Surprisingly, the results of the our Lap-DP study did not show that obesity and tumour size correlated to operating time and blood loss. However, when a lesion was in the pancreatic body, operating time and blood loss were significantly greater. When compared to the Pt, the extent of pancreatic detachment from the surrounding retroperitoneal tissue and vessels was greater. Another factor was that the tissue anatomy became complicated near the pancreatic head. In future surgeries, it will be necessary to minimise the differences by further improving procedures and devices.
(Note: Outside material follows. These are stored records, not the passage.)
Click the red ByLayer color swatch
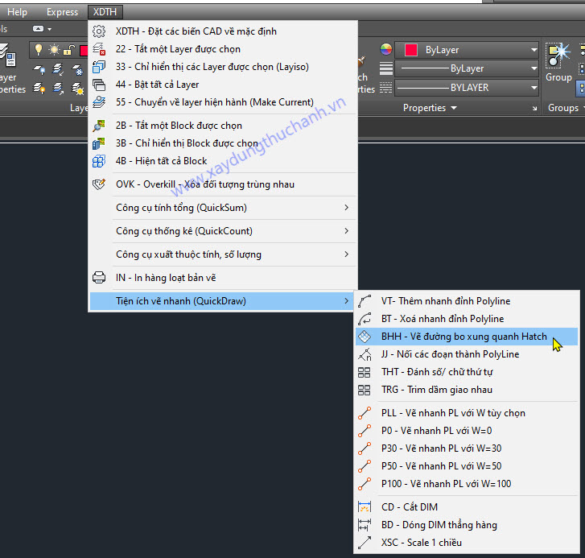Viewport: 585px width, 558px height. (x=411, y=50)
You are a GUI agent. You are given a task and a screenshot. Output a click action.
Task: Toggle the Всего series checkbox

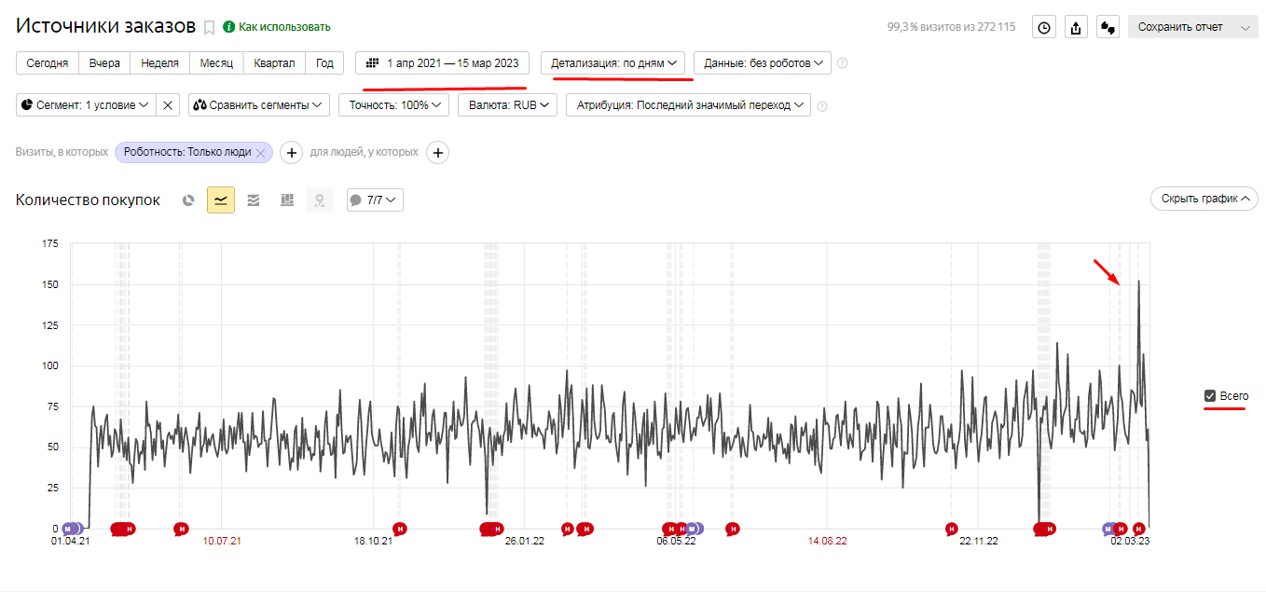tap(1210, 396)
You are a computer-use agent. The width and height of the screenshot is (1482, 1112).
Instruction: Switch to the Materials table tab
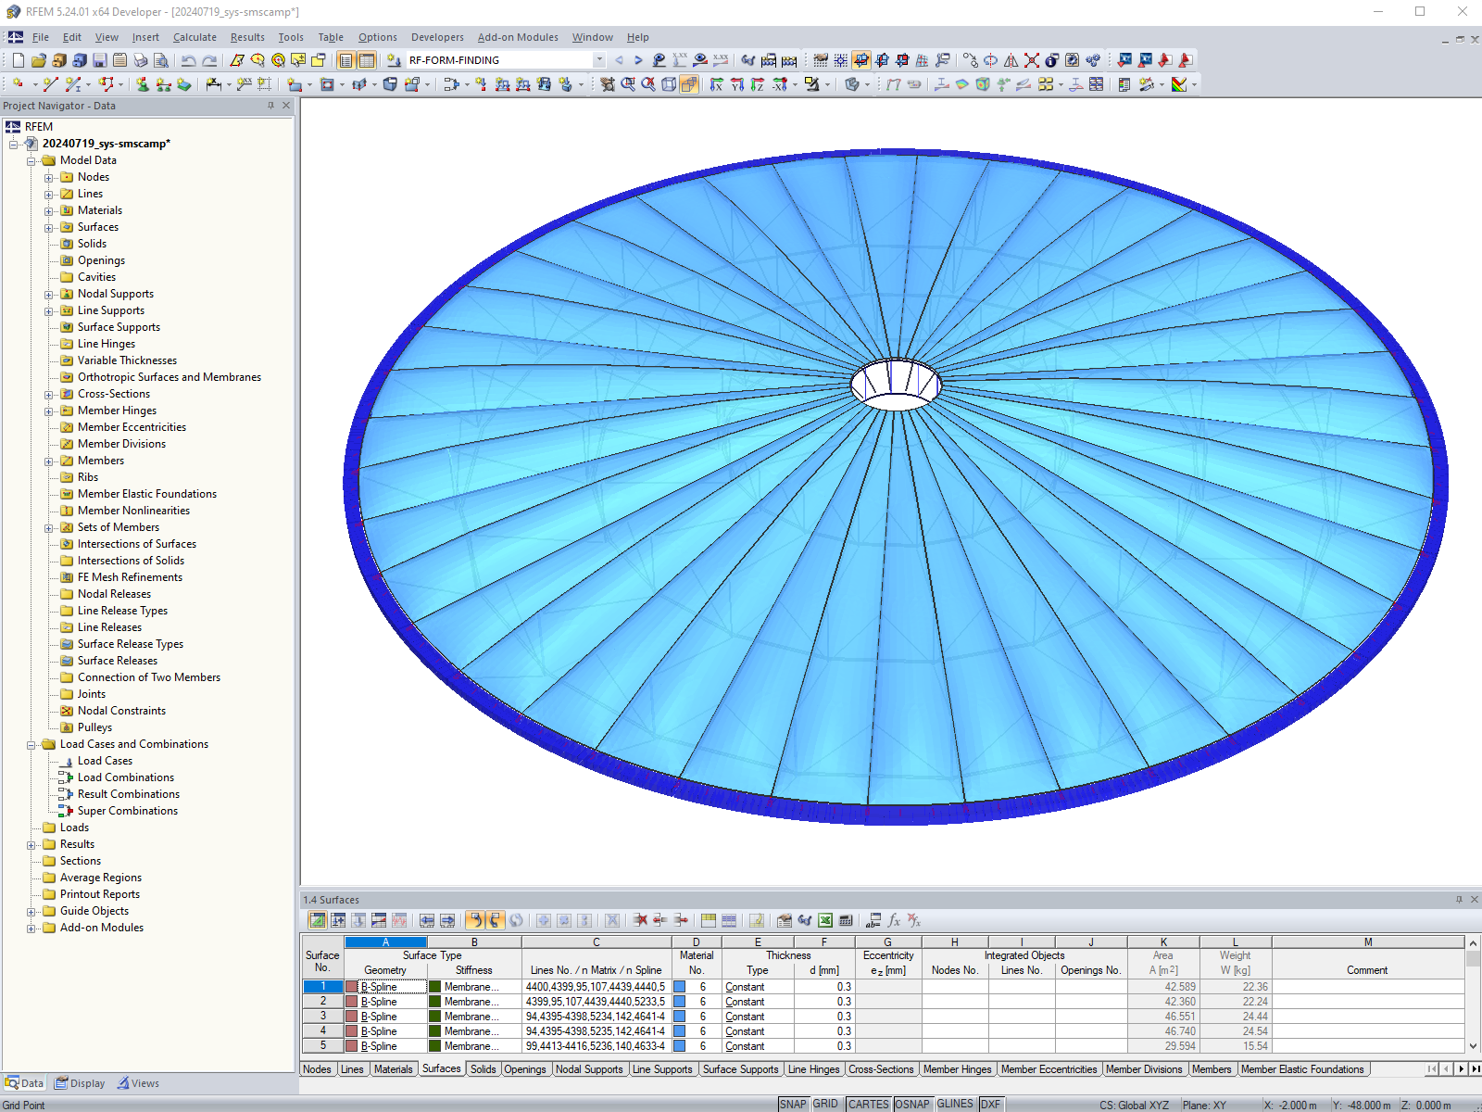point(394,1068)
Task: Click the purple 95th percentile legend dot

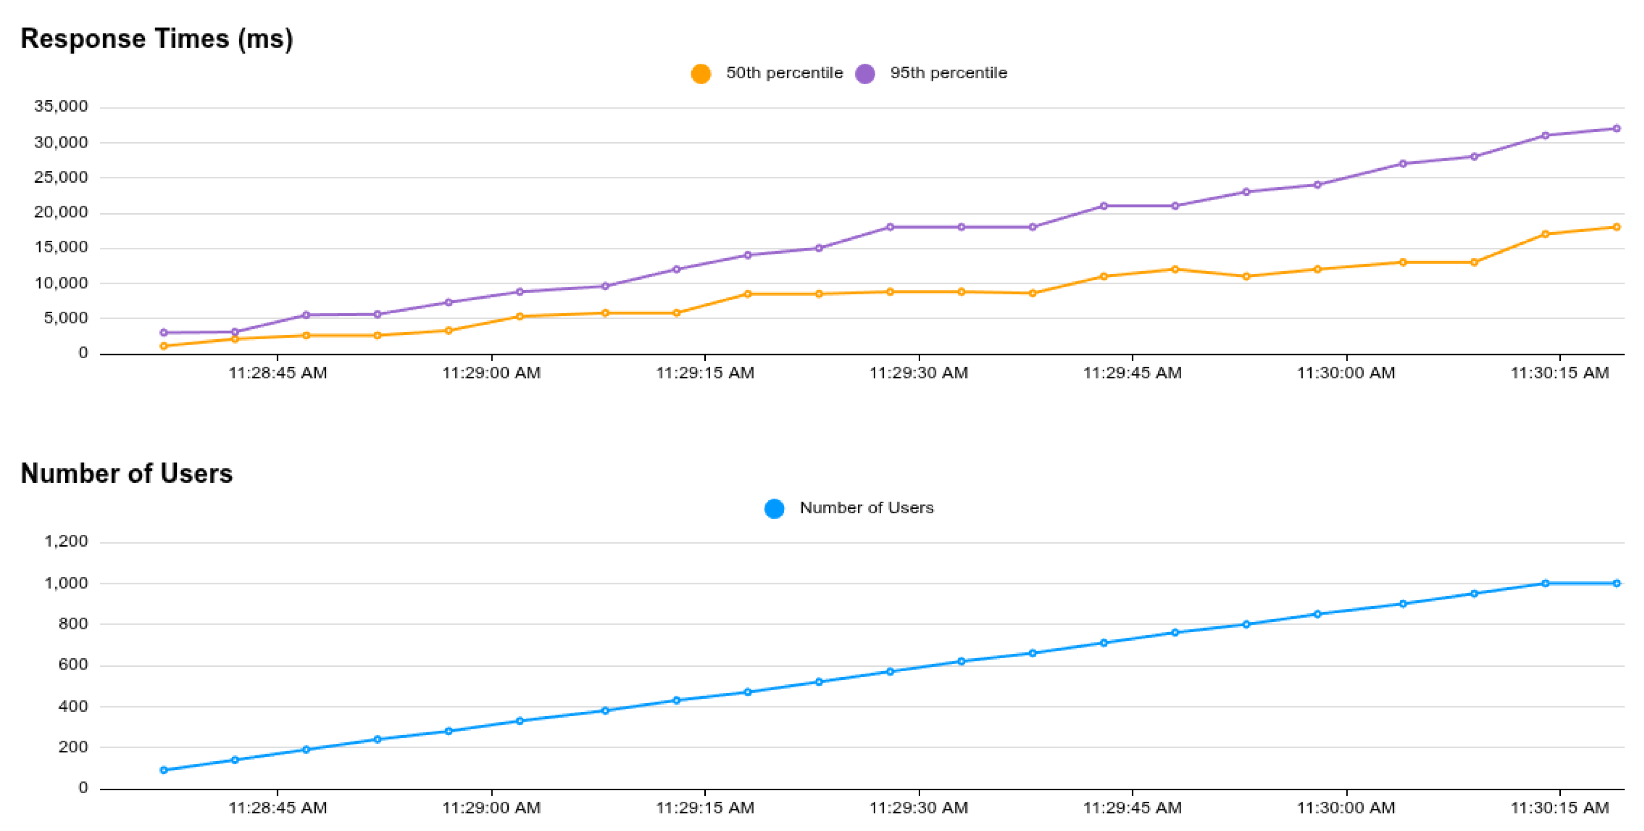Action: (x=865, y=73)
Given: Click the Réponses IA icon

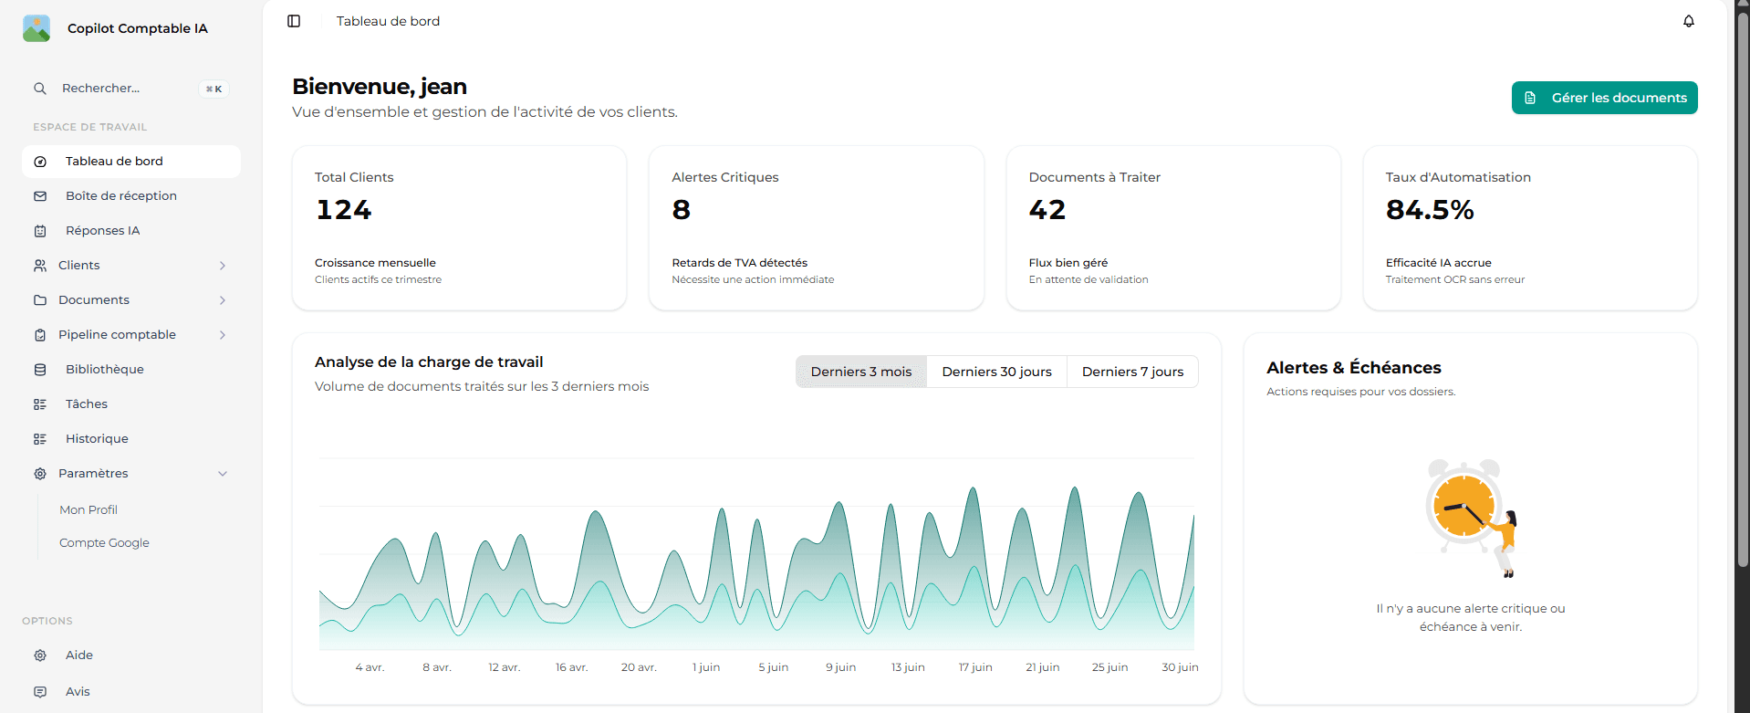Looking at the screenshot, I should click(40, 231).
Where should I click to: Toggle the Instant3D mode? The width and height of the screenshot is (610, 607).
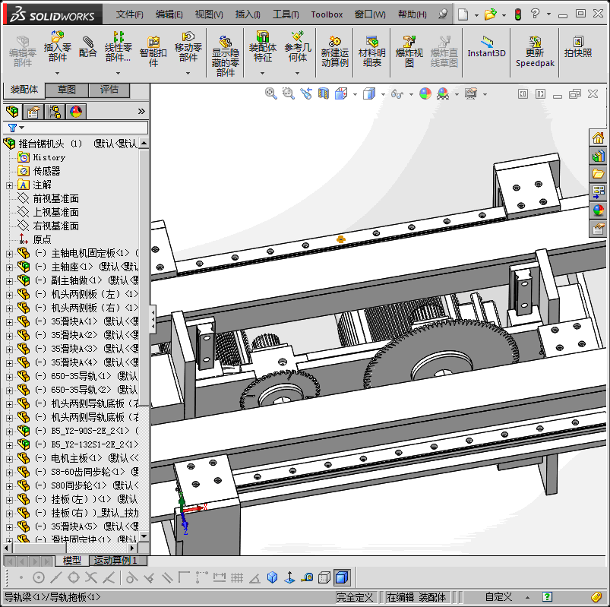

Because Lap-DP will be performed more frequently in the future, it may be necessary to analyse surgical results separately for Pb and Pt.

Conclusions

Our initial reasons for performing Lap-DP were cosmetic. Initially, we believed that it would be difficult to develop Lap-DP as a standard technique due to its procedural difficulty. However, the results of our study clearly demonstrate the usefulness of Lap-DP in terms of factors other than cosmetic outcome. In the future, it will be necessary to verify the pancreatectomy stapling technique and to conduct a prospective randomised trial with open-DP in order to confirm the usefulness of Lap-DP and then to assess the use of Lap-DP in pancreatic cancer.